Word for word, return each entry that follows, with every image removed.
Data to use Start Marker
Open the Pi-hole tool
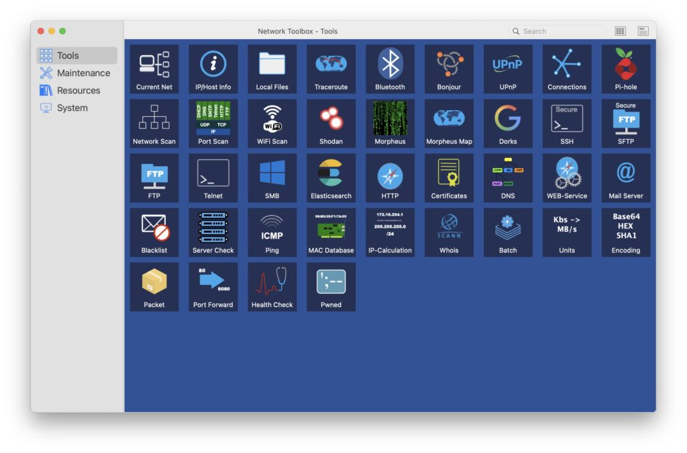 [x=626, y=69]
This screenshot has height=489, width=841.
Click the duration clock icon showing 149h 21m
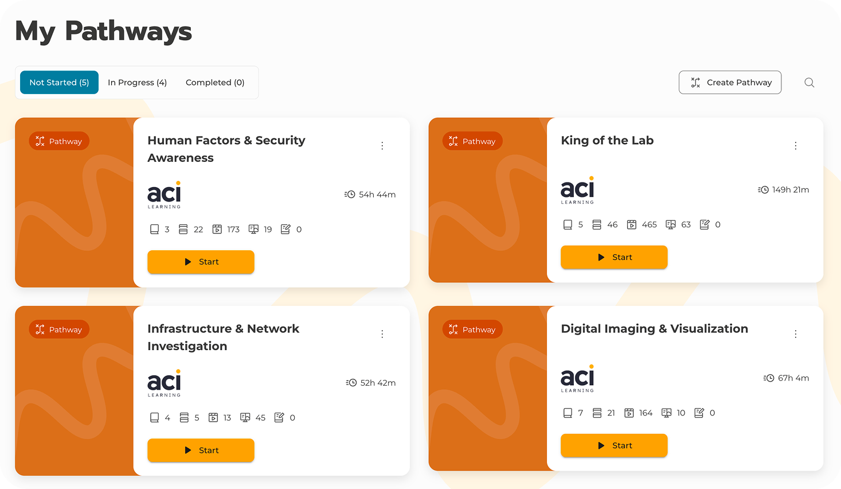763,190
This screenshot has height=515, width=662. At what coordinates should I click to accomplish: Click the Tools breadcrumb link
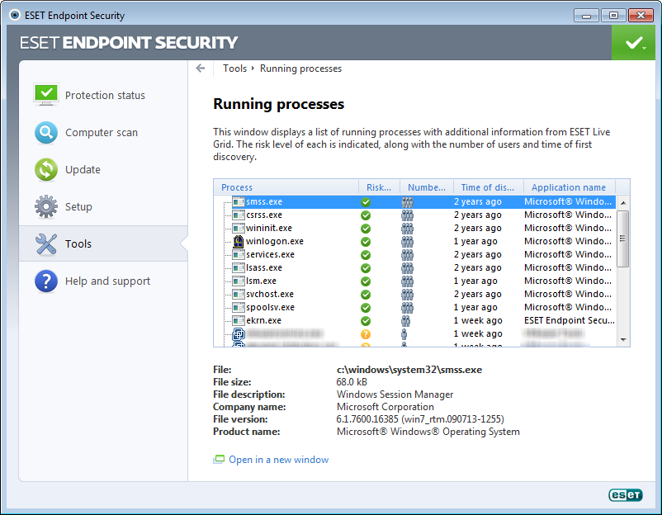click(234, 69)
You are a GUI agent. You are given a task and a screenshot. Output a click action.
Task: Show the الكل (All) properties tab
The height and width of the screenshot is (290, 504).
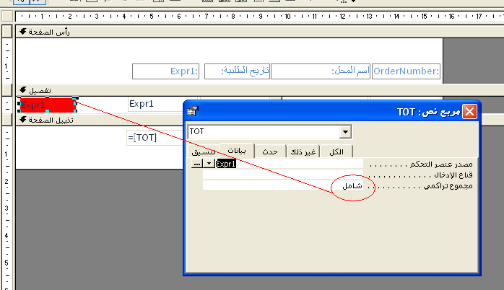[336, 151]
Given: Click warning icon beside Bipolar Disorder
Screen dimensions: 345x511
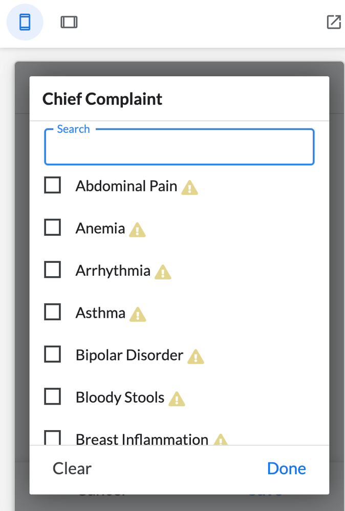Looking at the screenshot, I should point(196,357).
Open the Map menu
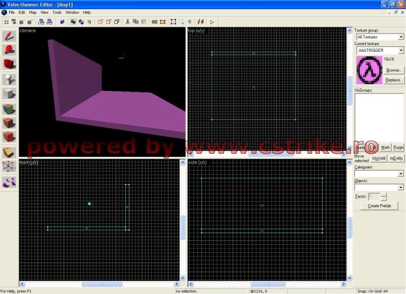 (32, 12)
Data to use End Marker
### Your response:
Open the Pi-hole tool
 [x=626, y=69]
This screenshot has height=489, width=841.
Click the duration clock icon showing 149h 21m
763,190
This screenshot has height=515, width=662. At what coordinates should I click to accomplish: Click the Tools breadcrumb link
click(234, 69)
You are a GUI agent. You are given a task and a screenshot. Output a click action.
Task: Show the الكل (All) properties tab
The height and width of the screenshot is (290, 504).
[336, 151]
Given: Click warning icon beside Bipolar Disorder
Screen dimensions: 345x511
Looking at the screenshot, I should point(196,357).
Open the Map menu
 (32, 12)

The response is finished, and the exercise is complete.